La "ciencia" del soterramiento

Ayer, lunes 29 de septiembre, se celebró en el Ayuntamiento un pleno que, lejos de sorprender a nadie, sacó los colores del actual gobierno municipal con su plan de ni hacer nada ni dejar hacer nada. Así pues, el despliegue de argumentos vacíos nos ha dado a los vallisoletanos nuevas perlas para el archivo.

La primera vino de boca de nuestro alcalde, Jesús Julio Carnero, admitiendo sin ningún pudor que el soterramiento, a día de hoy, es inviable. Este golpe de sinceridad vino acompañado de la negación de los problemas directos e inmediatos de su actual estrategia para soterrar, utilizando falazmente las elecciones de 2023. Con el argumento de que es “cuestión de justicia social” y el deseo mayoritario de los ciudadanos expresado por dichas elecciones se acalló el resultado que obtuvo el PSOE (ganador en los barrios afectados por el “muro”) y los datos arrojados por el sondeo del Norte de Castilla, dónde se demuestra que la inmensa mayoría de la ciudad quiere continuar la integración ferroviaria.

El tema de la deuda (más de 100 millones que debería pagar Valladolid, por el 25 % de participación que tiene el Ayuntamiento en la SVAV, y equivalente a 2 años de inversiones sociales municipales) fue cerrado esgrimiendo los ya desmentidos argumentos de que la venta de los suelos liberados tras el soterramiento podrían sufragarla.

También se expuso que los pasos de Ariza (tan demandados por las personas de la zona que llevan más de una década ansiando la desaparición de la pasarela que cruza desde las Norias) no supondrían un impedimento para el hipotético soterramiento. Aún así, el señor Carnero se enrocó en la idea de que dichas obras darían “problemas de movilidad y tráfico”, sin aportar datos o informes que abalen su tesis.

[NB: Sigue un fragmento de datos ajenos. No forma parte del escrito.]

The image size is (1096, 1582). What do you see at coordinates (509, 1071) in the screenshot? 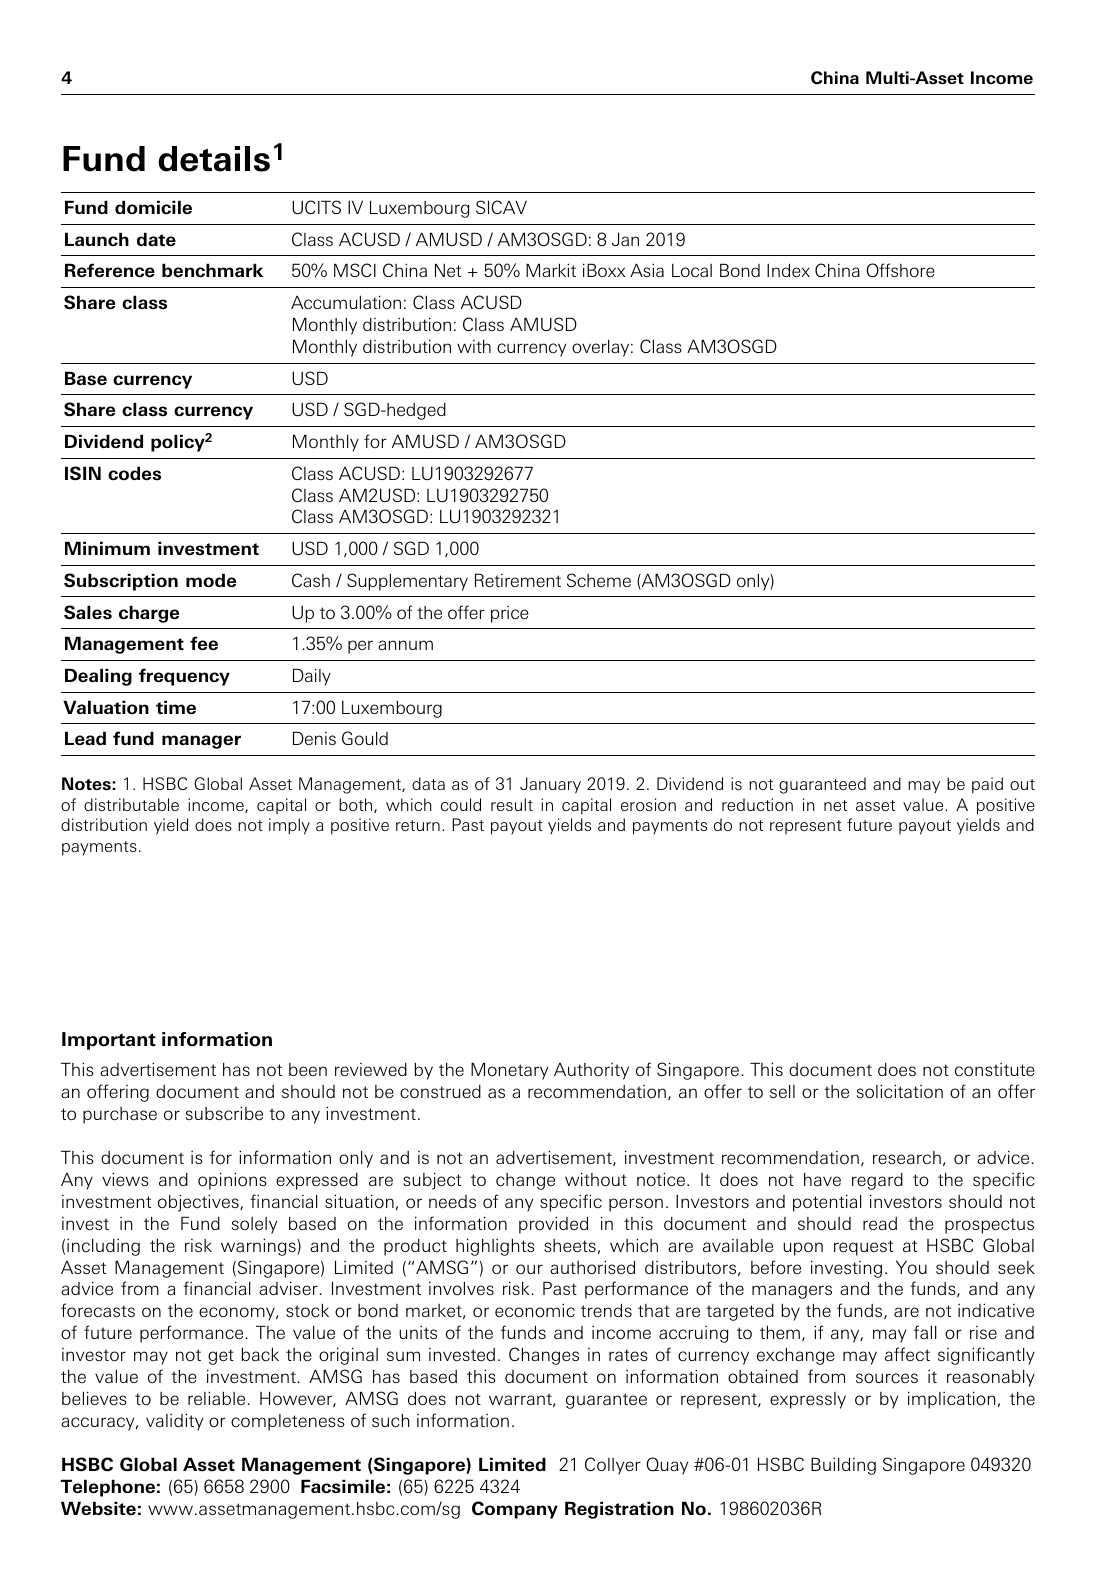
I see `Monetary` at bounding box center [509, 1071].
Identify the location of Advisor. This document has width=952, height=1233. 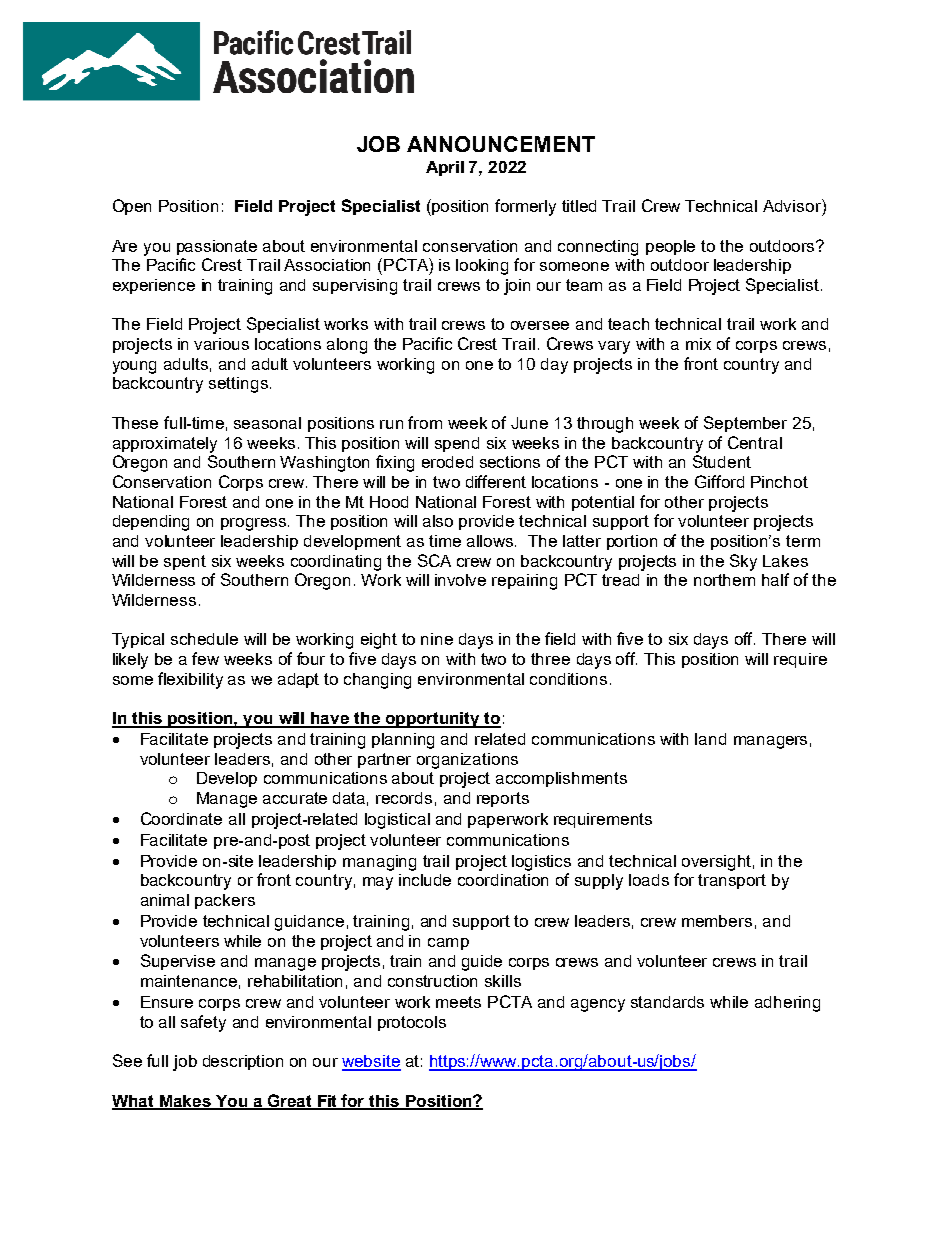
(793, 205).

Con todo, la guinda del pleno salió, una vez más, de boca de nuestro alcalde. En un alarde de confianza, Jesús Julio Carnero expuso sin pudor alguno como el soterramiento tenía que ver con la ciencia. Al parecer, los muchos informes técnicos en su contra efectuados por los ingenieros de Adif, los cuales pueden remontarse a 2003 (cuando en el entonces Ministerio de Fomento estaba al frente Francisco Álvarez Cascos, del Partido Popular), no son ciencia.

Hace meses ya se dijo en otro pleno que “los mejores presupuestos participativos son el soterramiento” y ahora se dice que se debe soterrar porque lo dice la ciencia. La SVAV aún no se ha desintegrado y la Capital del Pisuerga ya está sufriendo las consecuencias de apostar todo al soterramiento. Dado que la Nada es el resultado inevitable de la postura del Ayuntamiento, solo cabe preguntarse ¿quién está ganando con este sinsentido que tan solo ha conseguido desesperanzar y alterar a los ciudadanos de Valladolid?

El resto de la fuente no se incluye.